The dark had settled in on Morgan Street, obliterating the familiar outline of houses and porches, trees and backyard sheds.
A dog behind some unseen fence yelped. A teen-ager whooshed through the shadows on a bike. I found myself glancing too often over my shoulder, so I hurried to get into my car and drive home, the night's work done.
This was a few weeks ago. That night, during an interview with some people who live along Morgan Street in Tampa Heights, I heard one complaint several times over: Why won't the city of Tampa fix the street lights to make the neighborhood safer?
There was at that moment another column to be written about Tampa Heights, the rundown neighborhood atop a hill overlooking downtown. So the question of the street lights was shelved for another day and another chance to ponder it in print.
I raise the question now in memory of Lilly Franklin.
Last week, in West Tampa, Lilly Franklin was stabbed to death as she left for work. Before she died _ the fourth black woman to be stabbed to death in West Tampa recently _ Lilly Franklin complained repeatedly to the city about the overgrown lot next door, which was thick with brush and garbage and a criminal's perfect hiding place.
The city didn't respond, even though the city owned the lot. The city owns 400 others like it. There are many more, privately owned, similarly sinking in trash and neglect. The city says it can't afford to clean them up.
I read that, and I understand. I just can't accept it.
If a government _ especially a government like Sandy Freedman's, that has spent so much time, talk and money on neighborhoods _ cannot provide a basic service like this, either something is out of kilter in City Hall or it ought to do the politically incorrect but courageous thing and raise taxes to pay the bill.
This would seem self-evident, as self-evident as the legitimacy of Lilly Franklin's complaint, or the legitimacy of the similar complaints made by some of the people in Tampa Heights.
Having well-lit streets is as basic as having the vacant lots on your block cleaned up. Both contribute to the most prized commodity of city living: safety, or at least a shot at it.
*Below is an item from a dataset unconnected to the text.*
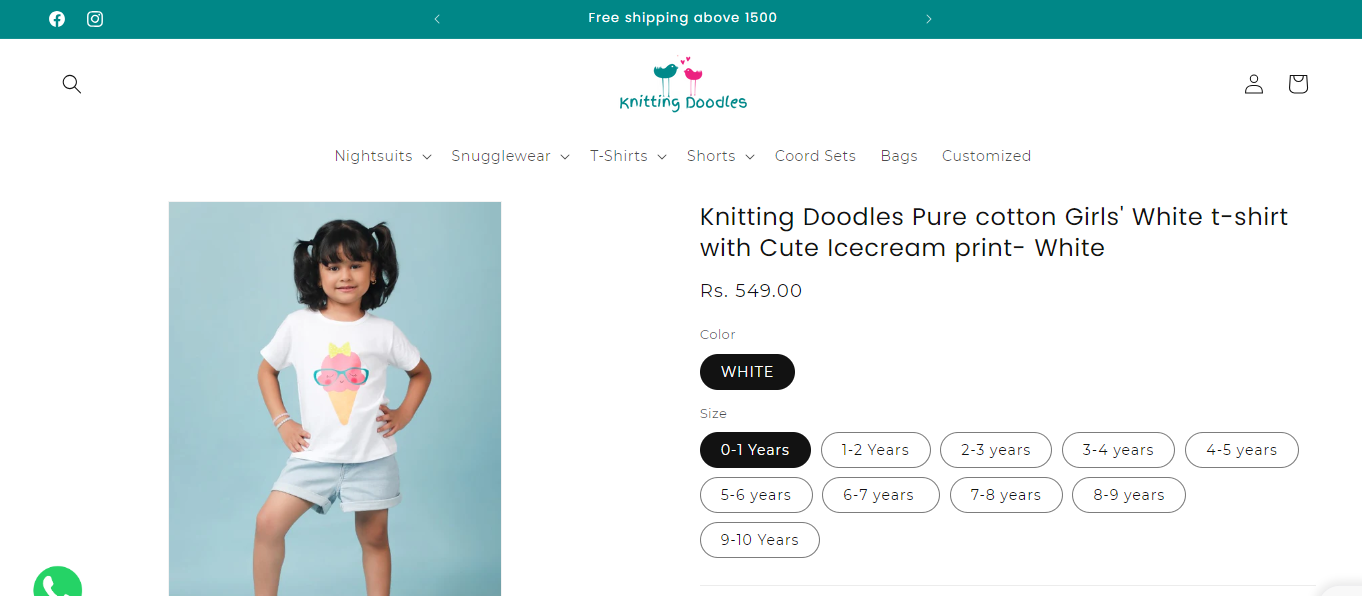Click the Knitting Doodles logo
This screenshot has width=1362, height=596.
(683, 85)
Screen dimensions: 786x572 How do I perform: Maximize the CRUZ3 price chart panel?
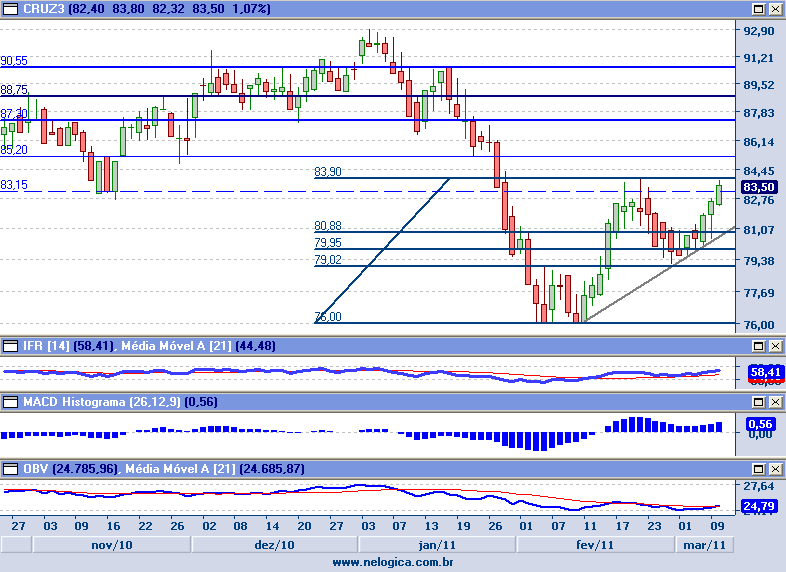point(761,8)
The city of Tampa, spending its own money and the state and federal governments', has joined with several private groups and poured at least $3-million into Tampa Heights, which became the city's first residential neighborhood a century ago.
Several houses _ including the childhood home of Florida's former first lady, Mary Jane Martinez _ have been bought and fixed up. Streets were repaved. Sidewalks were rebuilt. The city spent nearly $300,000 to pull the trash out of the vacant lots.
(This will be bitter news to Lilly Franklin's survivors, but it is proof that a government can do what it decides it wants to do, where it wants to do it.)
But incredibly, nobody thought of street lights. Not the city. Not the non-profit groups working to fix up Tampa Heights.
(You'd think somebody would have taken a cue from Sulphur Springs, which has spent the last two years trying, usually successfully, to get better street lights. Or taken a cue from the city itself, which spent $30,000 last year improving street lights in other neighborhoods.
The city says it fixes the lights but only when people ask, which is what members of the Tampa Heights Civic Association finally did.
A year ago, they walked their streets, mapping the street lights, writing down which ones were too dim, burned out or shrouded by trees. They forwarded their report to City Council, says Russ Bomar, the president of the association. The report went from department to department. Nothing happened.
Even today, Bob Harrell, Tampa's chief housing official, can't find the report. Nobody in City Hall seems to know where it is.
They're looking, because the people in Tampa Heights finally got the city's attention two weeks ago. The various parties will meet at month's end to discuss the street light problem _ a year after it was raised.
But the story does not end. There are neighborhoods in this city less well-lighted than Tampa Heights. There are poorer neighborhoods, where people are too busy surviving to keep calling City Hall, and where there are other stories of frustration, like the one Lilly Franklin must have told when she was alive.